**What you need to do**
Retype every record exactly as it appears.

(Saved data entries)
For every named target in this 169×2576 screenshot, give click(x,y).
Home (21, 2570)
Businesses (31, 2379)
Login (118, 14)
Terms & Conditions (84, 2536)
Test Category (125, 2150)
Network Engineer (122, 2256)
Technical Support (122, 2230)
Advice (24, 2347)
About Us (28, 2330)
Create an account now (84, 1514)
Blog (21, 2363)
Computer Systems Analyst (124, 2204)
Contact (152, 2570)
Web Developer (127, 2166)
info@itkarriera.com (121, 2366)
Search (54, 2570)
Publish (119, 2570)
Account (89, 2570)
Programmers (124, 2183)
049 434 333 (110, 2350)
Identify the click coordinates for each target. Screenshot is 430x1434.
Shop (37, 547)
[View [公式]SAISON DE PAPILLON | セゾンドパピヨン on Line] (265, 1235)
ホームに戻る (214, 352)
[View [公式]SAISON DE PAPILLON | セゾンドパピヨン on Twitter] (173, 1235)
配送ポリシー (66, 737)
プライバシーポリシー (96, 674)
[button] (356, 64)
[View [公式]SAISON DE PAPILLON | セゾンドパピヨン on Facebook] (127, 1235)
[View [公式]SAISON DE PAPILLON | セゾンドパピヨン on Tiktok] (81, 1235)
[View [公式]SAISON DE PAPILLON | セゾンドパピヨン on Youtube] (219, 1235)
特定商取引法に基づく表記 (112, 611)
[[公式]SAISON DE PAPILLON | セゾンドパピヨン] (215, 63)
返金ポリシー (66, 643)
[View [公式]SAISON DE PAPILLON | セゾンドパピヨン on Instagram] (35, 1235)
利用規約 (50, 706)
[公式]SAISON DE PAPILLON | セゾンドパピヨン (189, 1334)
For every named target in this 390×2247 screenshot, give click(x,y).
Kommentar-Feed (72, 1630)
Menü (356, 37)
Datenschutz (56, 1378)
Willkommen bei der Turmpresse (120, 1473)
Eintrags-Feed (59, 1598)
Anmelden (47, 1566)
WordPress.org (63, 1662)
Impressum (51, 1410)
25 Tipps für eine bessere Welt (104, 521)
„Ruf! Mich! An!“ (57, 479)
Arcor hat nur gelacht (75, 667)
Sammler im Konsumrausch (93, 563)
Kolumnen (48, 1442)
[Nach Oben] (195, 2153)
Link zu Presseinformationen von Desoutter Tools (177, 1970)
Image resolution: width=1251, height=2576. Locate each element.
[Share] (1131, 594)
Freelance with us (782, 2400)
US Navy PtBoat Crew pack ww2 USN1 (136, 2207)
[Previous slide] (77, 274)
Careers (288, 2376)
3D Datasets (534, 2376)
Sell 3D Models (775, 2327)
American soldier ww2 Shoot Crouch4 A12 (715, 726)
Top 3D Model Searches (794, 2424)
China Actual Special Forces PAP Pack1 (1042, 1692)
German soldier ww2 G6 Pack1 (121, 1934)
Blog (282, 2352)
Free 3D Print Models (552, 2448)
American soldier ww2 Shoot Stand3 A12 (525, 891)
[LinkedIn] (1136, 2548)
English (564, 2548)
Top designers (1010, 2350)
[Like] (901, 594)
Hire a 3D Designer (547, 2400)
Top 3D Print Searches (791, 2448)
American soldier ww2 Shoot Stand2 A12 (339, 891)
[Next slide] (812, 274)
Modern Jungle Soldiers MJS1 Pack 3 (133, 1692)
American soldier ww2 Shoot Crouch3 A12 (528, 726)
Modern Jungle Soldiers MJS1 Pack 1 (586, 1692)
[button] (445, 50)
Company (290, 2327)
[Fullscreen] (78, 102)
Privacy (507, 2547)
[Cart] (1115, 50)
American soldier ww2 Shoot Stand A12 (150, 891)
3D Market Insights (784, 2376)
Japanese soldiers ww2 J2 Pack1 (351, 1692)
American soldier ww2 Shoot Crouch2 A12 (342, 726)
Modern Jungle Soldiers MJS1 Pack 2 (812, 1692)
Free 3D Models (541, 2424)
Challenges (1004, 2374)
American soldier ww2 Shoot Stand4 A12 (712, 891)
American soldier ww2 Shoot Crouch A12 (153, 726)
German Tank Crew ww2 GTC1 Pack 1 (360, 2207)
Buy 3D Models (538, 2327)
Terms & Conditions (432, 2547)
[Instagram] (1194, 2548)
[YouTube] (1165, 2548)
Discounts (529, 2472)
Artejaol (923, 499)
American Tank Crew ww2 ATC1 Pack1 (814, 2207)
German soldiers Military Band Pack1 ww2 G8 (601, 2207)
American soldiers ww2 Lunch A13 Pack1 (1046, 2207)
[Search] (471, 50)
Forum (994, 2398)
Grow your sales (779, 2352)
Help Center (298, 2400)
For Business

**Result**
For every named target in this 169×2576 screenshot, give click(x,y).
Home (21, 2570)
Businesses (31, 2379)
Login (118, 14)
Terms & Conditions (84, 2536)
Test Category (125, 2150)
Network Engineer (122, 2256)
Technical Support (122, 2230)
Advice (24, 2347)
About Us (28, 2330)
Create an account now (84, 1514)
Blog (21, 2363)
Computer Systems Analyst (124, 2204)
Contact (152, 2570)
Web Developer (127, 2166)
info@itkarriera.com (121, 2366)
Search (54, 2570)
Publish (119, 2570)
Account (89, 2570)
Programmers (124, 2183)
049 434 333 (110, 2350)
Identify the click coordinates for each target. Screenshot is 430x1434.
Shop (37, 547)
[View [公式]SAISON DE PAPILLON | セゾンドパピヨン on Line] (265, 1235)
ホームに戻る (214, 352)
[View [公式]SAISON DE PAPILLON | セゾンドパピヨン on Twitter] (173, 1235)
配送ポリシー (66, 737)
プライバシーポリシー (96, 674)
[button] (356, 64)
[View [公式]SAISON DE PAPILLON | セゾンドパピヨン on Facebook] (127, 1235)
[View [公式]SAISON DE PAPILLON | セゾンドパピヨン on Tiktok] (81, 1235)
[View [公式]SAISON DE PAPILLON | セゾンドパピヨン on Youtube] (219, 1235)
特定商取引法に基づく表記 (112, 611)
[[公式]SAISON DE PAPILLON | セゾンドパピヨン] (215, 63)
返金ポリシー (66, 643)
[View [公式]SAISON DE PAPILLON | セゾンドパピヨン on Instagram] (35, 1235)
利用規約 (50, 706)
[公式]SAISON DE PAPILLON | セゾンドパピヨン (189, 1334)
For every named target in this 390×2247 screenshot, give click(x,y).
Kommentar-Feed (72, 1630)
Menü (356, 37)
Datenschutz (56, 1378)
Willkommen bei der Turmpresse (120, 1473)
Eintrags-Feed (59, 1598)
Anmelden (47, 1566)
WordPress.org (63, 1662)
Impressum (51, 1410)
25 Tipps für eine bessere Welt (104, 521)
„Ruf! Mich! An!“ (57, 479)
Arcor hat nur gelacht (75, 667)
Sammler im Konsumrausch (93, 563)
Kolumnen (48, 1442)
[Nach Oben] (195, 2153)
Link zu Presseinformationen von Desoutter Tools (177, 1970)
Image resolution: width=1251, height=2576. Locate each element.
[Share] (1131, 594)
Freelance with us (782, 2400)
US Navy PtBoat Crew pack ww2 USN1 (136, 2207)
[Previous slide] (77, 274)
Careers (288, 2376)
3D Datasets (534, 2376)
Sell 3D Models (775, 2327)
American soldier ww2 Shoot Crouch4 A12 (715, 726)
Top 3D Model Searches (794, 2424)
China Actual Special Forces PAP Pack1 (1042, 1692)
German soldier ww2 G6 Pack1 (121, 1934)
Blog (282, 2352)
Free 3D Print Models (552, 2448)
American soldier ww2 Shoot Stand3 A12 (525, 891)
[LinkedIn] (1136, 2548)
English (564, 2548)
Top designers (1010, 2350)
[Like] (901, 594)
Hire a 3D Designer (547, 2400)
Top 3D Print Searches (791, 2448)
American soldier ww2 Shoot Stand2 A12 (339, 891)
[Next slide] (812, 274)
Modern Jungle Soldiers MJS1 Pack 3 (133, 1692)
American soldier ww2 Shoot Crouch3 A12 (528, 726)
Modern Jungle Soldiers MJS1 Pack 1 (586, 1692)
[button] (445, 50)
Company (290, 2327)
[Fullscreen] (78, 102)
Privacy (507, 2547)
[Cart] (1115, 50)
American soldier ww2 Shoot Stand A12 (150, 891)
3D Market Insights (784, 2376)
Japanese soldiers ww2 J2 Pack1 (351, 1692)
American soldier ww2 Shoot Crouch2 A12 (342, 726)
Modern Jungle Soldiers MJS1 Pack 2 (812, 1692)
Free 3D Models (541, 2424)
Challenges (1004, 2374)
American soldier ww2 Shoot Stand4 A12 (712, 891)
American soldier ww2 Shoot Crouch A12 (153, 726)
German Tank Crew ww2 GTC1 Pack 1 (360, 2207)
Buy 3D Models (538, 2327)
Terms & Conditions (432, 2547)
[Instagram] (1194, 2548)
[YouTube] (1165, 2548)
Discounts (529, 2472)
Artejaol (923, 499)
American Tank Crew ww2 ATC1 Pack1 (814, 2207)
German soldiers Military Band Pack1 ww2 G8 (601, 2207)
American soldiers ww2 Lunch A13 Pack1 (1046, 2207)
[Search] (471, 50)
Forum (994, 2398)
Grow your sales (779, 2352)
Help Center (298, 2400)
For Business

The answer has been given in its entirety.